### Records for this task
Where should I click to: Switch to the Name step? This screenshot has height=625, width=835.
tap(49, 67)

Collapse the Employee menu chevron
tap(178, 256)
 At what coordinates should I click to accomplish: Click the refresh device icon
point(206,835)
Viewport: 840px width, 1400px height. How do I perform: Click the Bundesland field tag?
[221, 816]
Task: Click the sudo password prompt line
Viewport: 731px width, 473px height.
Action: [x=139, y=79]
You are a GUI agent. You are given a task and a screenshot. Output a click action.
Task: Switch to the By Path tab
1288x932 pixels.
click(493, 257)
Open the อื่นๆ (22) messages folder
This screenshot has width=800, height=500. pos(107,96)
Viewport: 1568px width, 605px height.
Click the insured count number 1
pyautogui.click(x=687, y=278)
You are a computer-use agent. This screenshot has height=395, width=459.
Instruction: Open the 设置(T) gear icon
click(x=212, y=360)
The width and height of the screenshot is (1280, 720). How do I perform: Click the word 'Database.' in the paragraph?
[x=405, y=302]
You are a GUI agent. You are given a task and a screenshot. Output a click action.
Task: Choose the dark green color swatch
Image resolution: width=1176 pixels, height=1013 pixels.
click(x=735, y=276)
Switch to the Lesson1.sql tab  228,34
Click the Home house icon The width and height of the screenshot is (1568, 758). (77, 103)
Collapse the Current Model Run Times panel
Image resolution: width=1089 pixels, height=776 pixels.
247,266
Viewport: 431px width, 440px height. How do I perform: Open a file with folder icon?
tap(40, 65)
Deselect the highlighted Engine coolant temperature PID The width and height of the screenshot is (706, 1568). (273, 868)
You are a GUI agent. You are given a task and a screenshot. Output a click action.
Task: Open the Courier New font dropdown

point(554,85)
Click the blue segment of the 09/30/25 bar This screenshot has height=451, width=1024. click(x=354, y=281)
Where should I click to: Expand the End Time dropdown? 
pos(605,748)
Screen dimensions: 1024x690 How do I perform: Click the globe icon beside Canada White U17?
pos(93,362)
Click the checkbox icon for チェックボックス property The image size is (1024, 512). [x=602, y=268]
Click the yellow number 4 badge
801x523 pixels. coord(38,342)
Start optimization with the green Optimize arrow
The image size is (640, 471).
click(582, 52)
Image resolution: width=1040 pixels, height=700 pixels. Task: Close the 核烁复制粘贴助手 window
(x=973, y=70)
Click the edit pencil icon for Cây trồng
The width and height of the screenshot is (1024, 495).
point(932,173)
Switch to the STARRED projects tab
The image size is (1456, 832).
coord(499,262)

### The exercise
Duplicate all of the entries above line for line, changing nothing.

### Correct result
Where should I click to: Switch to the Name step? This screenshot has height=625, width=835.
tap(49, 67)

Collapse the Employee menu chevron
tap(178, 256)
 At what coordinates should I click to accomplish: Click the refresh device icon
point(206,835)
Viewport: 840px width, 1400px height. How do I perform: Click the Bundesland field tag?
[221, 816]
Task: Click the sudo password prompt line
Viewport: 731px width, 473px height.
Action: [x=139, y=79]
You are a GUI agent. You are given a task and a screenshot. Output a click action.
Task: Switch to the By Path tab
1288x932 pixels.
click(493, 257)
Open the อื่นๆ (22) messages folder
This screenshot has width=800, height=500. pos(107,96)
Viewport: 1568px width, 605px height.
Click the insured count number 1
pyautogui.click(x=687, y=278)
You are a computer-use agent. This screenshot has height=395, width=459.
Instruction: Open the 设置(T) gear icon
click(x=212, y=360)
The width and height of the screenshot is (1280, 720). How do I perform: Click the word 'Database.' in the paragraph?
[x=405, y=302]
You are a GUI agent. You are given a task and a screenshot. Output a click action.
Task: Choose the dark green color swatch
Image resolution: width=1176 pixels, height=1013 pixels.
click(x=735, y=276)
Switch to the Lesson1.sql tab  228,34
Click the Home house icon The width and height of the screenshot is (1568, 758). (77, 103)
Collapse the Current Model Run Times panel
Image resolution: width=1089 pixels, height=776 pixels.
247,266
Viewport: 431px width, 440px height. How do I perform: Open a file with folder icon?
tap(40, 65)
Deselect the highlighted Engine coolant temperature PID The width and height of the screenshot is (706, 1568). (273, 868)
You are a GUI agent. You are given a task and a screenshot. Output a click action.
Task: Open the Courier New font dropdown

point(554,85)
Click the blue segment of the 09/30/25 bar This screenshot has height=451, width=1024. click(x=354, y=281)
Where should I click to: Expand the End Time dropdown? 
pos(605,748)
Screen dimensions: 1024x690 How do I perform: Click the globe icon beside Canada White U17?
pos(93,362)
Click the checkbox icon for チェックボックス property The image size is (1024, 512). [x=602, y=268]
Click the yellow number 4 badge
801x523 pixels. coord(38,342)
Start optimization with the green Optimize arrow
The image size is (640, 471).
click(582, 52)
Image resolution: width=1040 pixels, height=700 pixels. Task: Close the 核烁复制粘贴助手 window
(x=973, y=70)
Click the edit pencil icon for Cây trồng
The width and height of the screenshot is (1024, 495).
point(932,173)
Switch to the STARRED projects tab
The image size is (1456, 832).
coord(499,262)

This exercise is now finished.